• [Data provided]
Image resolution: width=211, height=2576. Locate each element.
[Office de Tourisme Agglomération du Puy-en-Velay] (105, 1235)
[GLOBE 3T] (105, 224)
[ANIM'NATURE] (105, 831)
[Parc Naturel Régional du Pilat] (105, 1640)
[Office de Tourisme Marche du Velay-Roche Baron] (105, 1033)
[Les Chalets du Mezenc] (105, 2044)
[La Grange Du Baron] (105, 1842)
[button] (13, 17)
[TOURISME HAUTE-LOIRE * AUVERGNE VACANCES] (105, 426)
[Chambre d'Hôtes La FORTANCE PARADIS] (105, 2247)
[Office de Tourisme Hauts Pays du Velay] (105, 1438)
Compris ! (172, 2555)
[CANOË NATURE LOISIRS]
* * *
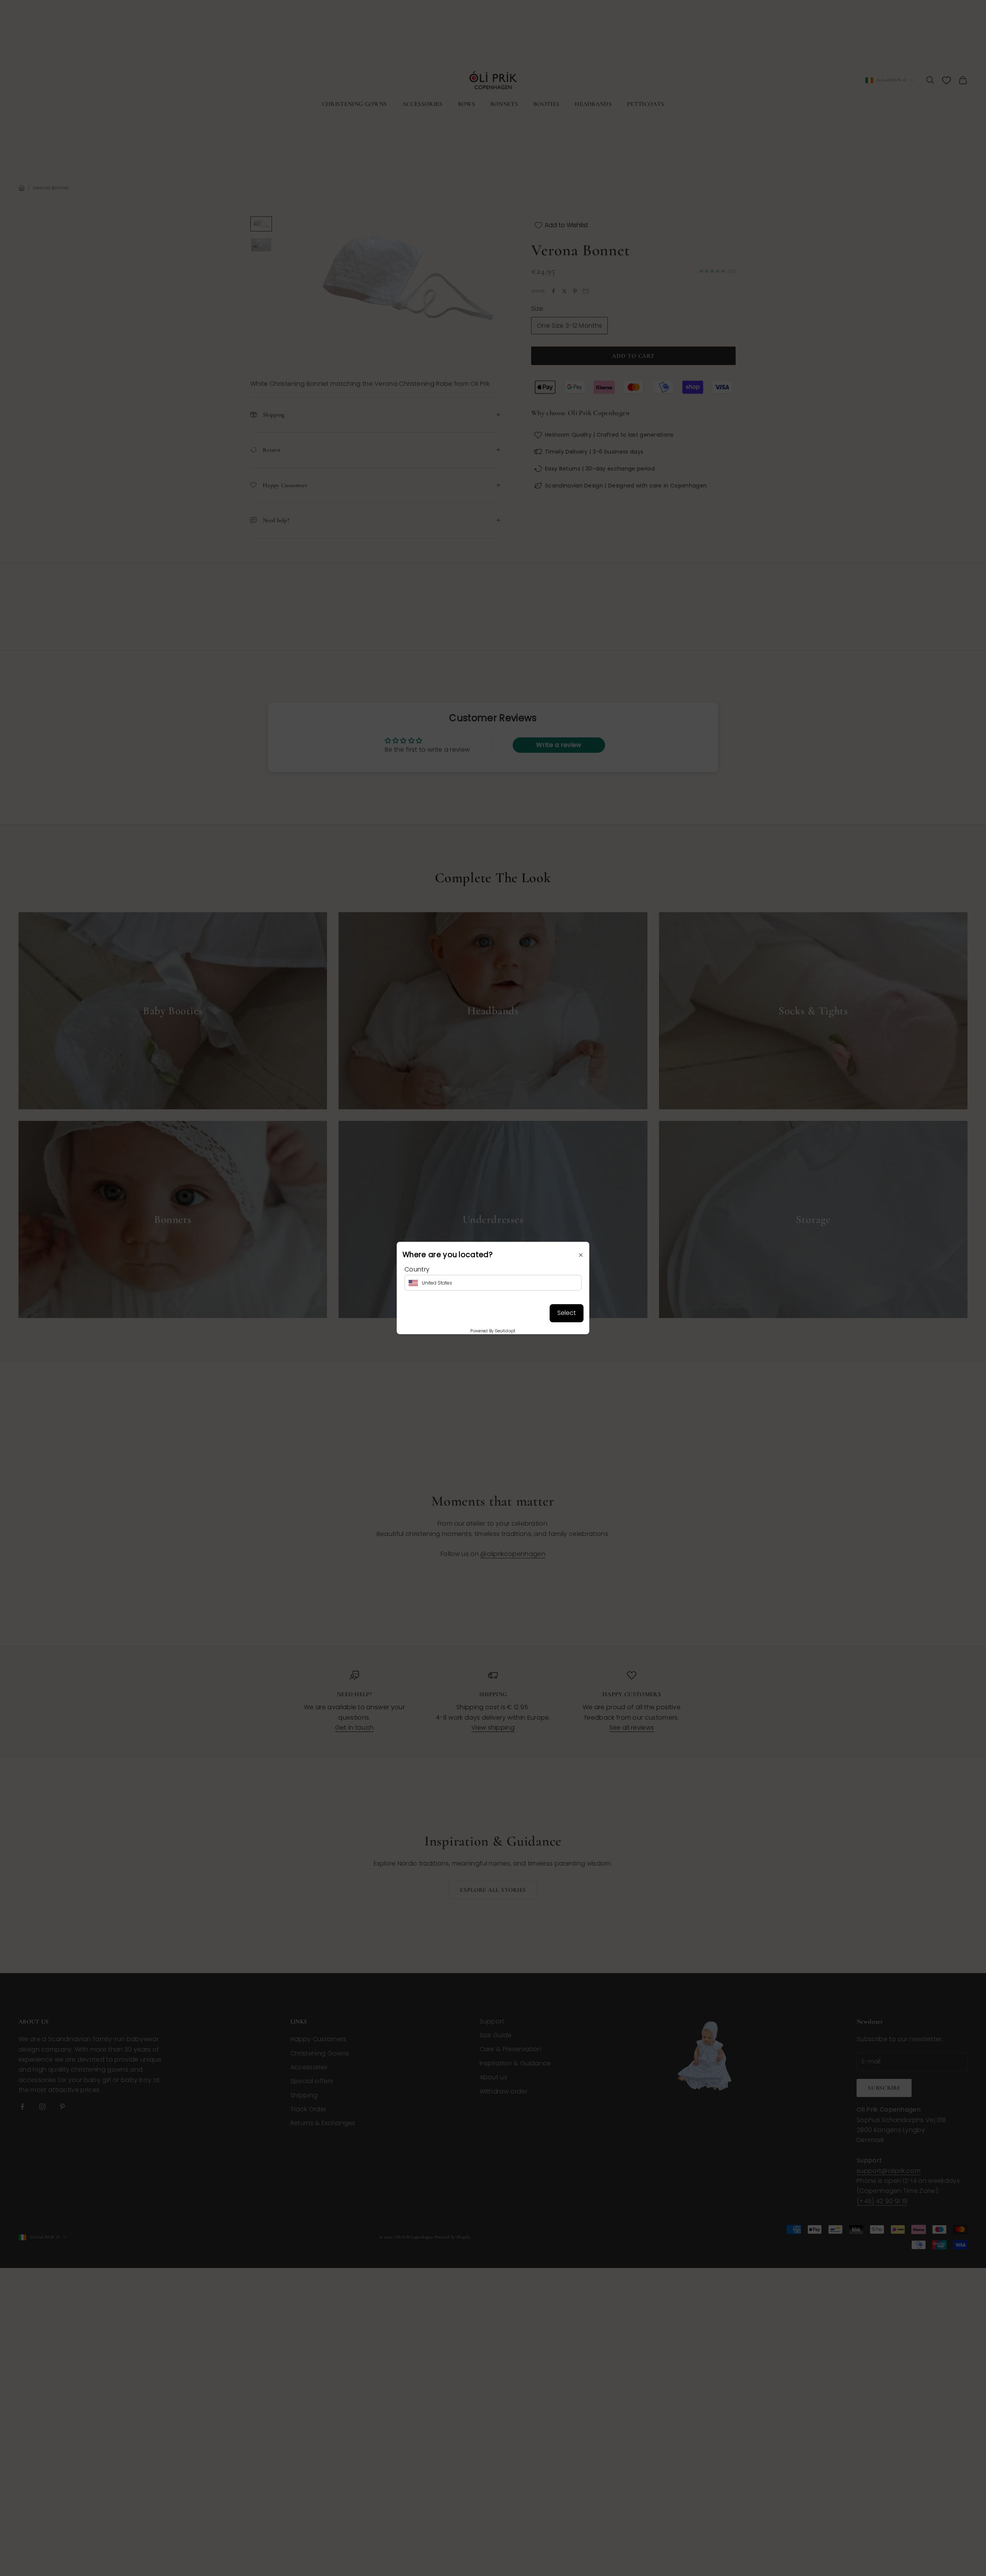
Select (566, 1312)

• [What you need to do] Please give an exact copy of the entries above, from the line with "[button] (13, 17)" down to the line with "[CANOË NATURE LOISIRS]", inclusive, and nothing else.

• [Solution]
[button] (13, 17)
[TOURISME HAUTE-LOIRE * AUVERGNE VACANCES] (105, 426)
[Chambre d'Hôtes La FORTANCE PARADIS] (105, 2247)
[Office de Tourisme Hauts Pays du Velay] (105, 1438)
Compris ! (172, 2555)
[CANOË NATURE LOISIRS]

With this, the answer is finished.